Buzz, simply put, was a bully. He’d been a bully since he and the doctor were children, and would probably always be one. But if there was a place for bullies in this world, stealing a yacht likely was it.
Jonah ignored him, but Dr. Nassiri popped in his regulator and nodded. Just remember to breathe, he reminded himself.
The trio slipped beneath the waves, following Jonah. The American seemed even more comfortable beneath the waves than he did above, allowing himself long, lazy kicks, propelling himself forward with minimal effort. By comparison, Dr. Nassiri clawed and kicked at the water, trying to maintain his balance as he followed, dragging a large mesh dive-bag behind him.
Jonah did a long, slow barrel roll, turning belly-up to look at the surface, then flipped back again. Buzz followed closely, too closely, and Jonah aimed a sharp kick at his head, nearly knocking his facemask off.
Buzz waved his middle finger at Jonah, who shrugged in return and pretended the kick was an accident.
The underwater illumination nearest to the stern of the Conqueror flickered as the trio approached from just under the surface. Small bubbles drifted upwards through the shallow water, silently breaking as they surfaced. Jonah’s neoprene-encased hand stealthily emerged from the water, grasping the polished aluminum handrail to the stern sundeck. The wetsuit-clad American cautiously raised his head just above water. From below, Dr. Nassiri watched as Jonah pushed himself belly first onto the fine-grained teakwood deck and peeled back his wet goggles. The doctor following closely behind him.
The doctor’s pulse pounded, unpleasant quantities of adrenaline coursing through his system. He was jittery, paranoid. Strange to think his career depended on his ability to make snap decisions, to stay cool and dispassionate, and to operate with a steady hand on even the most traumatically injured patients, and yet stealing a boat unnerved him so completely.

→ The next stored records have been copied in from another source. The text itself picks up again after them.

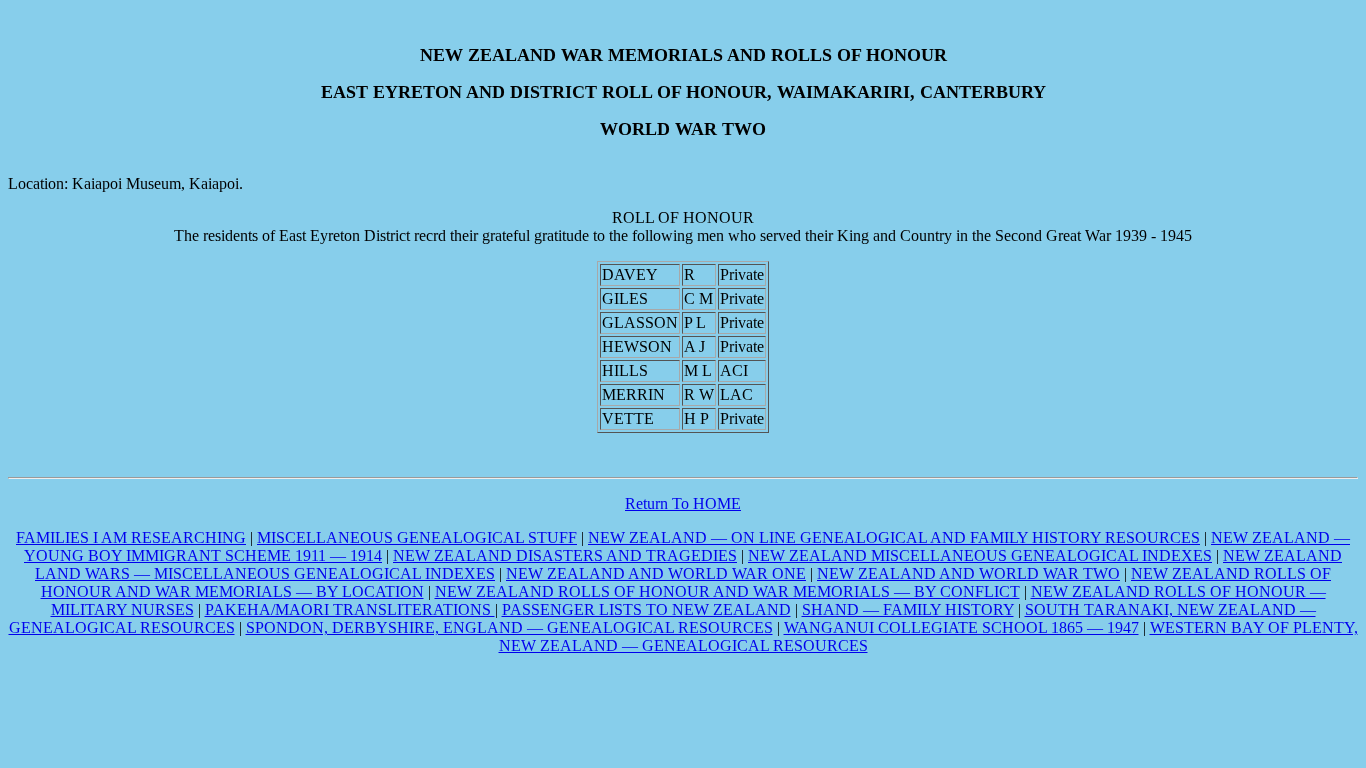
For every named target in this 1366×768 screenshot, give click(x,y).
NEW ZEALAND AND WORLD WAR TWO (968, 573)
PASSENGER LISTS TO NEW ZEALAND (646, 609)
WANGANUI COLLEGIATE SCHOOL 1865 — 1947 (961, 627)
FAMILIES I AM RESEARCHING (131, 537)
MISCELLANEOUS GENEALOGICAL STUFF (417, 537)
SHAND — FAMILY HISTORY (908, 609)
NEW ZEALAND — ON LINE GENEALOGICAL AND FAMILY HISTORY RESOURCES (894, 537)
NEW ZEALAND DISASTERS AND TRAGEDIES (565, 555)
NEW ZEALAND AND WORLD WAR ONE (656, 573)
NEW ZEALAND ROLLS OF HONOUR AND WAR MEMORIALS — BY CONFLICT (727, 591)
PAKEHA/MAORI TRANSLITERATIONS (350, 609)
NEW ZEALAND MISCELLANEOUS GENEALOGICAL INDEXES (980, 555)
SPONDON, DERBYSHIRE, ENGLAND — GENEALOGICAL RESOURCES (509, 627)
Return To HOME (683, 503)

It’s the rules, he thought. He’d always been the type of person who understood and adhered to the rules. It’s what made him successful. It’s what gave him comfort. As a surgeon, he could inadvertently allow a patient to die, abysmally fail at the repair of a wound or the removal of a tumor. But that was still within the rules. Stealing wasn’t.
After taking a moment to see if anyone had noticed his incursion, Jonah Blackwell wriggled free of his bulky air tanks and buoyancy-compensation vest, securing them in a hidden compartment underneath the deck and out of sight. He pulled a plastic Ziplock bag from his weight belt, and noiselessly dropped the lead weights onto the deck.

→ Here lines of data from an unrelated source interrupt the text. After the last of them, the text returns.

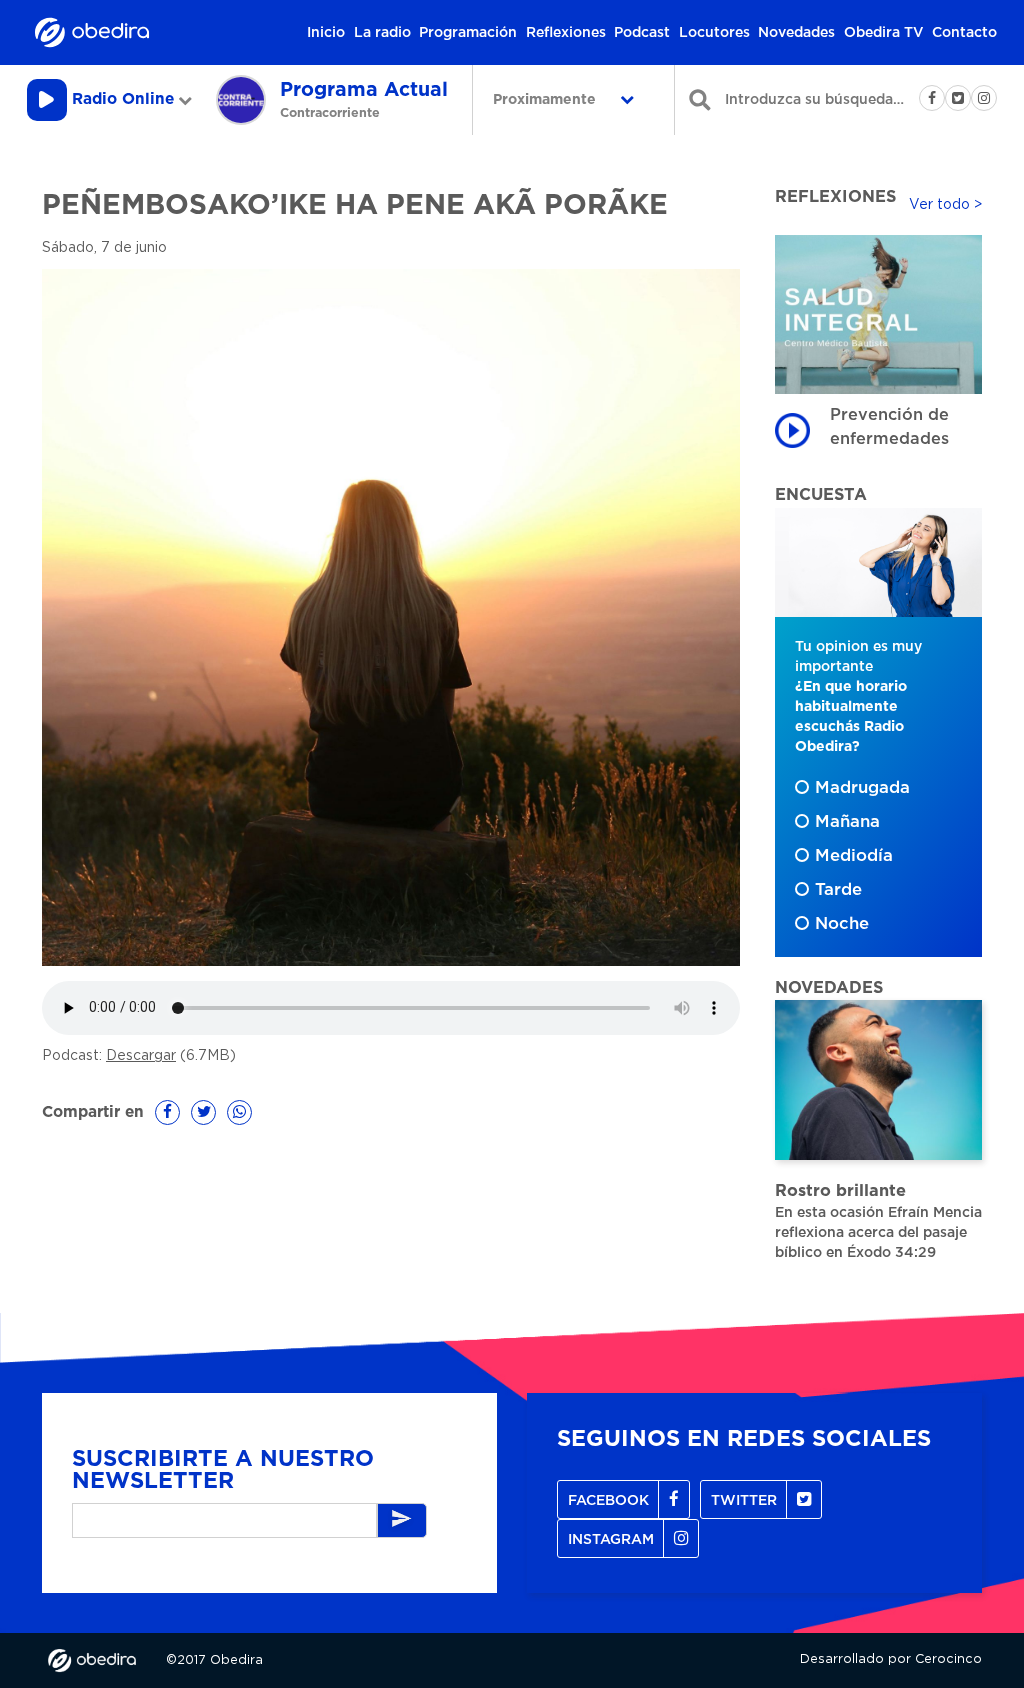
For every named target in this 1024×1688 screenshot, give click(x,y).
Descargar (141, 1056)
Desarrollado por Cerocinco (891, 1659)
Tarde (838, 890)
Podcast (642, 33)
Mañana (847, 822)
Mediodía (854, 856)
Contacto (964, 33)
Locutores (714, 33)
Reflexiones (566, 33)
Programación (468, 33)
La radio (382, 33)
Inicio (326, 33)
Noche (842, 924)
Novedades (796, 33)
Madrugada (862, 788)
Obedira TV (884, 33)
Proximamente (546, 100)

Wasting no time, Jonah tore open the bag, letting the squared-off polymer composite pistol inside tumble into his dominant hand. He pulled back the slide, racking a .40 caliber round into the chamber. It was a debate giving him the gun — not a debate Jonah was party to, but a debate nonetheless.
Youssef emerged from the water. Bracing his feet, Jonah reached into the water with his left hand and gripped Buzz’s forearm, pulling him onto the low deck. With more flash than necessary, Buzz rolled onto the deck, theatrically covering possible ambush points with an amphibious-modified Soviet-era bullpup rifle, complete with an integrated grenade launcher.

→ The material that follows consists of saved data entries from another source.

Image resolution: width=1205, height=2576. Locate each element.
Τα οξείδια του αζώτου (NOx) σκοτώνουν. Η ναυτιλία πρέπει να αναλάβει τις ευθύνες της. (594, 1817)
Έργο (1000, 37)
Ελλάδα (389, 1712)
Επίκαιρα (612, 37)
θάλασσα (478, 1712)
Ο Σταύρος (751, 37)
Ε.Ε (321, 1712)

What a joke, Jonah had whispered to Dr. Nassiri when Buzz first proudly revealed his new toy. Is your cousin expecting underwater frogmen? Grenades for that piece of junk rifle hadn’t been manufactured since the Reagan administration.
Jonah had taken a disliking to Dr. Nassiri’s cousin from the moment they’d been introduced, despite the doctor’s glowing introduction. Buzz was ex-special forces, trained by Americans for Moroccan internal anti-terrorism and counter-insurgency operations. A real hardass, as Jonah might say.
When he’d first met Jonah, Buzz didn’t even acknowledge the American, just gave Jonah an icy so-this-is-the-fucking-prisoner look that would have not been out of place at an all-girls prep school.
Buzz stripped his neoprene hood and shed his tanks onto the slipway. He was built like his gun, squat and ugly, with almost as many scars. He’d shaved his head that morning and glared at Jonah with open malevolence, anger flashing behind his dark brown eyes.